The main constituents in their district at that time where Black LGBT families with children who had many legal and emotional reasons for wanting to get married, but it wasn’t until after the fight was over that the two realized what the image of a Black lesbian couple at the forefront of the marriage equality fight was doing for others in the LGBT community.

Before them, “There was no one that looked like us that was talking about the importance of marriage equality. People need to see a diverse array of LGBT people, not just the affluent white male couple,” Danielle says. She recalls how their decision to share their wedding photos online through Essence Magazine—simply because, “they were pretty!”—opened up a world of new hope for young lesbians, one of whom reached out to the couple to say, "I used your pictures as a way to come out to my family so they could see that I can get married and I can be happy."

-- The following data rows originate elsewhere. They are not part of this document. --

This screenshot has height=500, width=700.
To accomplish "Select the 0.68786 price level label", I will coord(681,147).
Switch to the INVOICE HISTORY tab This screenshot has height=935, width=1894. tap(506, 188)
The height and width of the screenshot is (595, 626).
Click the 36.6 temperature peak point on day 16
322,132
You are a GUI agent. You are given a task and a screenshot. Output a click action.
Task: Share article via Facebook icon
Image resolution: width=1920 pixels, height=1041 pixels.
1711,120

“They're not just pictures,” Danielle has come to understand. “Images provide hope to a young lesbian girl that maybe doesn’t live in a big city. She doesn’t really know any other gay people or what it means to be gay except for all of the negative things she may see. If we can provide a bit of light in a sea of darkness and negativity, we're blessed to have the opportunity to do that.”

Though the national marriage equality campaign is far from over, Aisha says there are so many more issues facing the Black LGBT community, and has even written a report about it, called, “Jumping Beyond the Broom: Why the Black LGBT Community Needs More than Marriage Equality." She says:

“There are so many other issues that young people are having in school, that in this country you can get fired from your job for being gay or not even hired. Black men already have a hard time getting a job. Imagine being Black and gay or a transgendered woman, there are a lot of issues from a policy standpoint that we need to address.”

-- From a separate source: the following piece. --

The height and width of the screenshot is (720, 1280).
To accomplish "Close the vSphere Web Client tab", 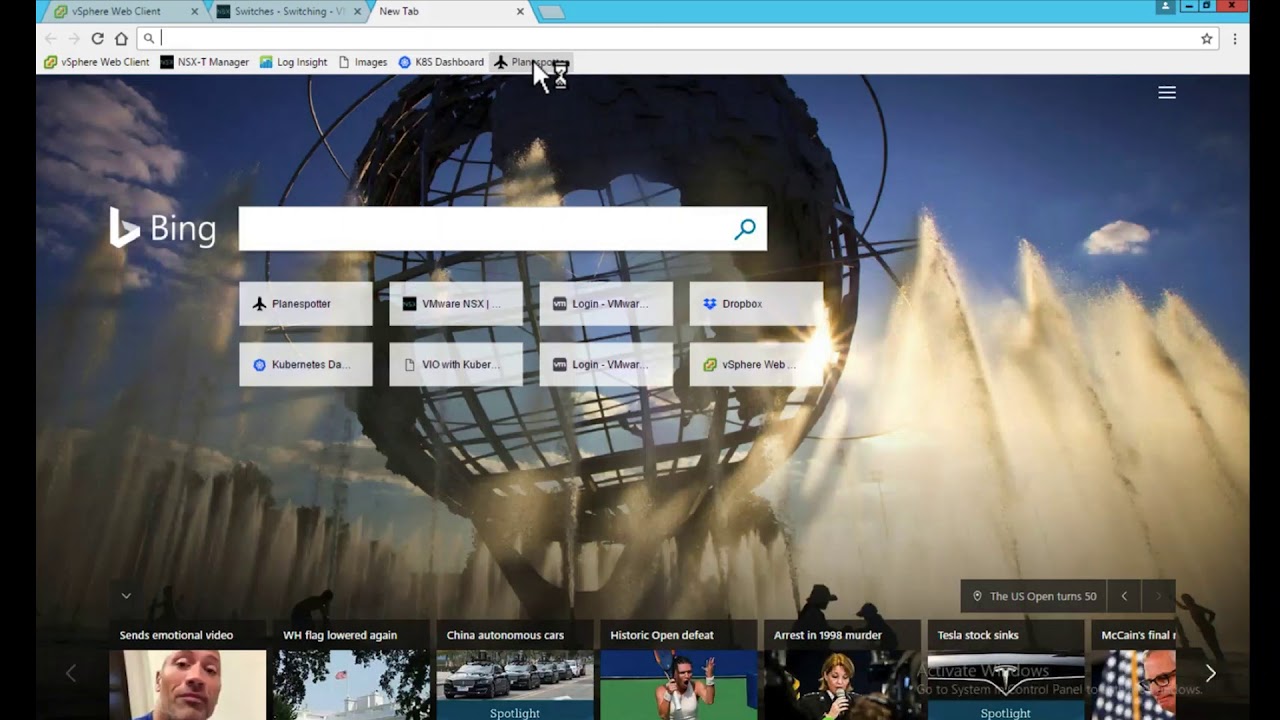I will tap(195, 12).
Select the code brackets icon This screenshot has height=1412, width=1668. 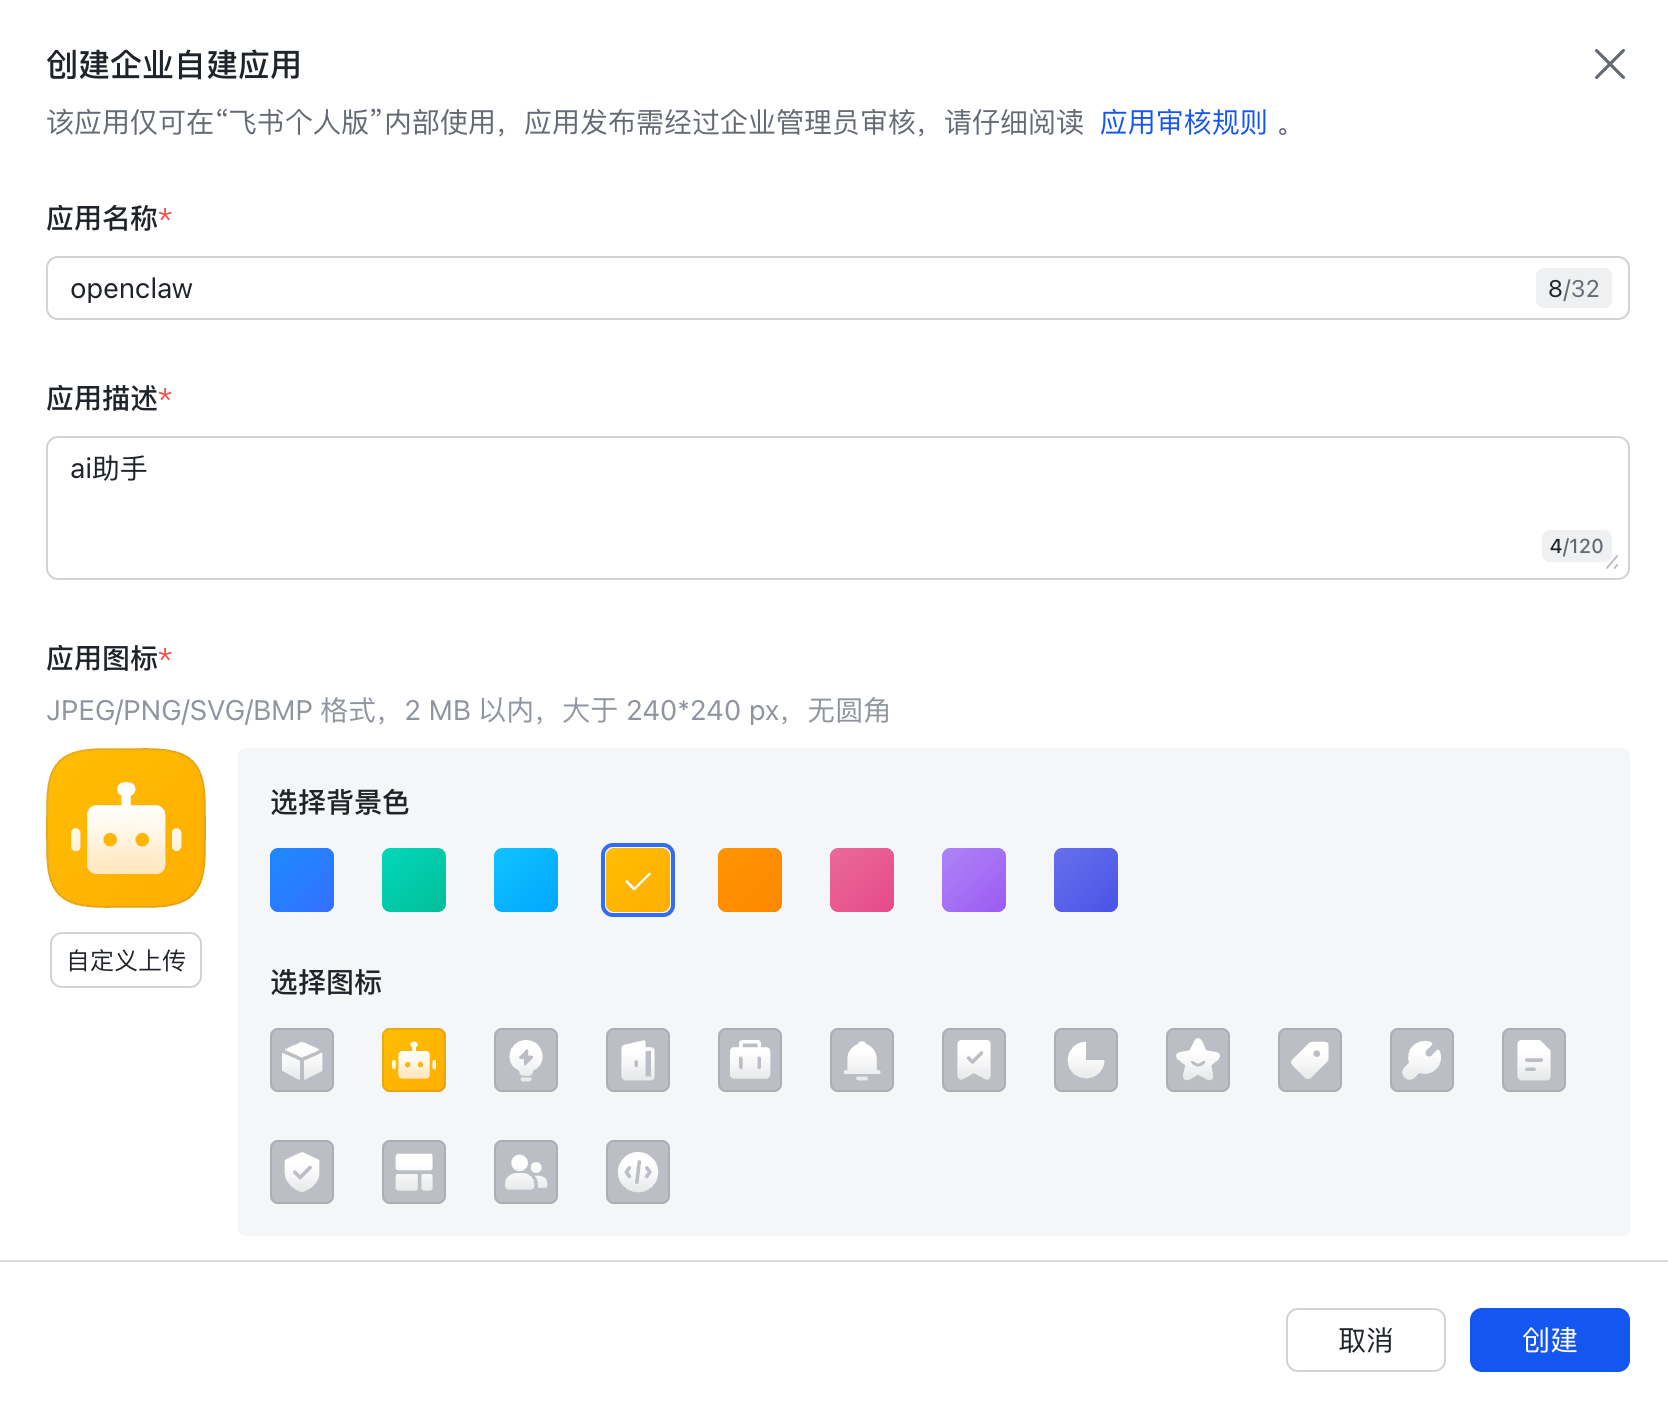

And Danielle and Aisha are hard at work addressing those needs. “We've made it our life's work to make sure that Black LGBT needs are at the forefront. As we're talking about the economy, we're talking about jobs, homelessness, health issues, we're talking in a way that is inclusive of the Black LGBT community which is, oftentimes, the most adversely affected by a lot of social ills.”

When the two are not in superwoman mode, they are simply best friends in love who have a mini-book club where they dissect and analyze the latest books (they’ve just finished Sheryl Sandberg’s “inspiring and so timely!" book, “Lean In”). They run marathons together, watch Super Soul Sunday and “share our hopes and our dreams, our setbacks and disappointments with each other.”

It’s in those disappointments that Danielle and Aisha’s relationship has grown the most. “We hold each other up to such high standards and there are times when you don’t feel like you’re meeting that and you don’t want to let your family down and you don’t want to let yourself down,” Danielle says. “It’s at those points that you really need a partner who gets you.”

It’s that mutual encouragement and deep understanding that sustains them, 9.5 years later. “Everything in our lives has been like a natural progression from the first conversation that we ever had,” Aisha says. We’re just about continuing that momentum.”